Accompanying the progression of computer technology, computer systems are being provided with increasingly have powerful and robust functions. Presently, computer systems further provide multimedia service for entertainment besides processing paperwork. Corresponding to the powerful functions of computer systems, the speed and performance of CPUs are dramatically advanced, which results in increasing power consumption of CPU. Accordingly, the power management of CPU is an important problem for conventional computer systems, especially for portable computers, which are powered from batteries, for the great power consumption reduces the power supplying time of the batteries, which results in a correspondingly limited operational time of the portable computer.
In order to enhance power usage efficiency of computer systems, most power management systems are based on Advanced Power Management (APM) and Advanced Configuration and Power Interface (ACPI) in recent years, wherein the ACPI carrying on the power management through the operating system has better efficiency. The power management states defined by the ACPI include: Global state (G state), Sleep state (S state), Device state (D state) and CPU state (C state).
FIG. 1 is a schematic drawing showing CPU state of the conventional ACPI. As show in FIG. 1, the CPU state of the ACPI includes C0 state, C1 state, C2 state and C3 state. The CPU executes instructions normally at the C0 state, while the C1, C2, and C3 states are different levels of low power sleep states for the CPU. According to the usage of the CPU, the operating system drives the CPU to enter the different levels of sleep states for reducing power consumption.
With reference to the states described above, the C3 state, a non-snooping sleep state, is a state in which the CPU does not process any event. Therefore, when a peripheral device connected with a computer system sends an interrupt event or a bus master request to the computer system, while the CPU is at the C3 state, the CPU is driven to wake from the C3 state and return to the C0 state for processing the interrupt event or the bus master request. After that, the operating system will not drive the CPU return to the C3 state until the usage of the CPU satisfies the conditions for entering C3 state.
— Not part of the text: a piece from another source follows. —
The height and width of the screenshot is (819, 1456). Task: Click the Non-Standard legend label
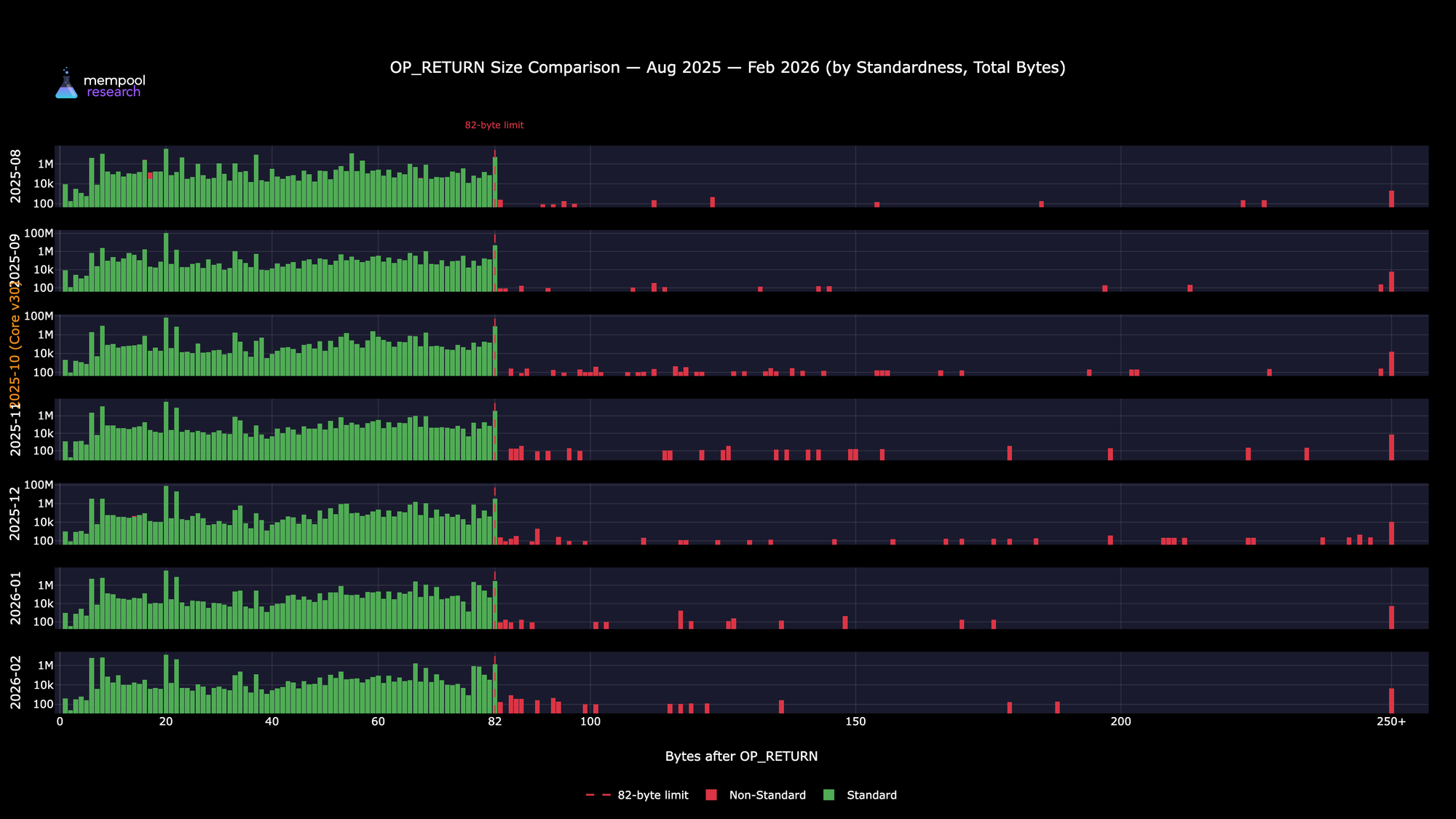(767, 795)
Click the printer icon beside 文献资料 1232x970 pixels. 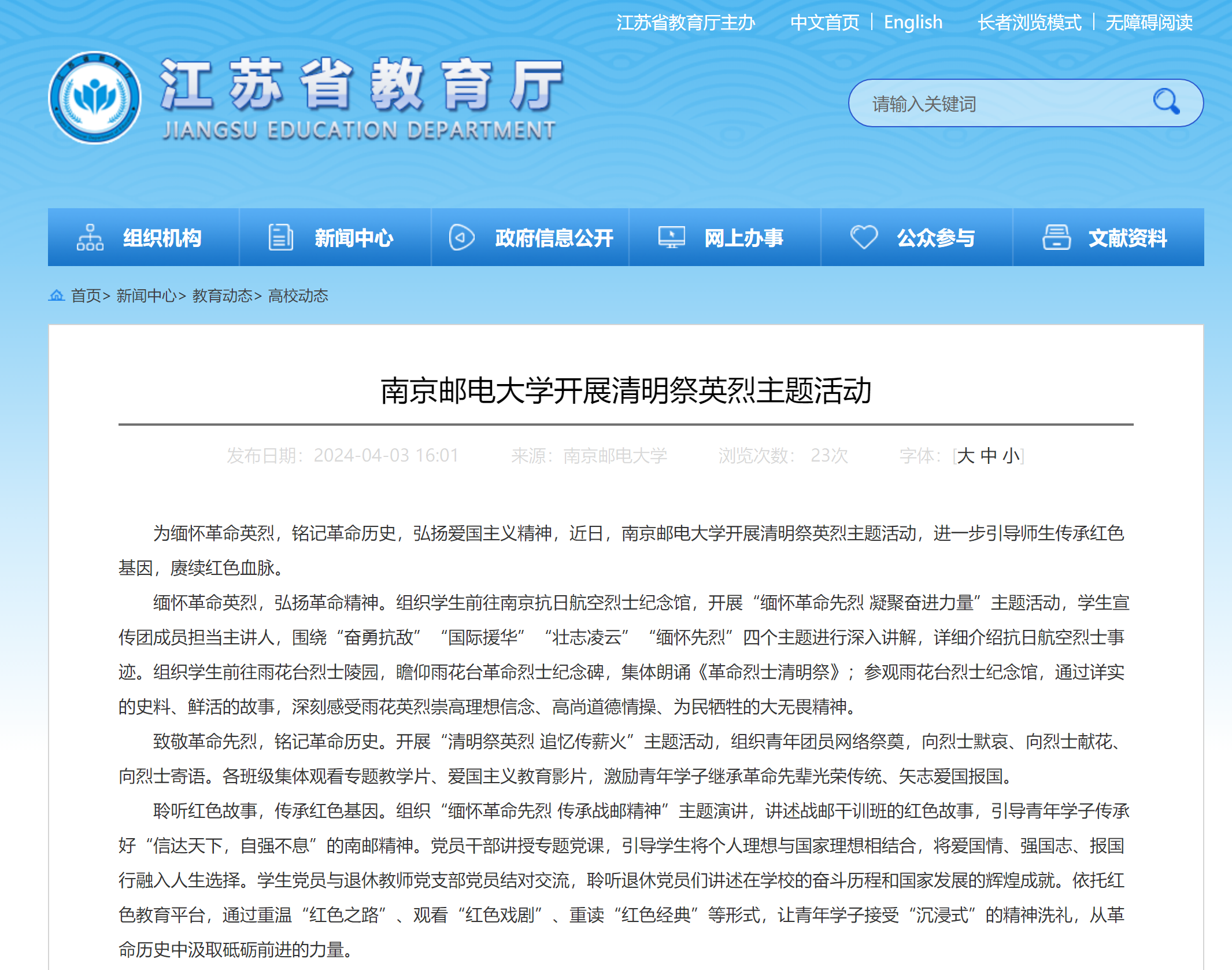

The peripheral device sends the bus master request for the accessing the system memory. However, the CPU has to wake from the C3 state and enter the C0 state to process the bus master request, and it takes the CPU a period of time to satisfy the conditions of entering C3 state and return to the C3 state. Thus, additional power is consumed during the time that the CPU is at C0 state waiting to return to the C3 state. As a result, additional time is lost before the CPU can reenter the most efficient power saving state. As described above, this results in excessive power consumption, and a corresponding reduction in the usage time of the portable computers.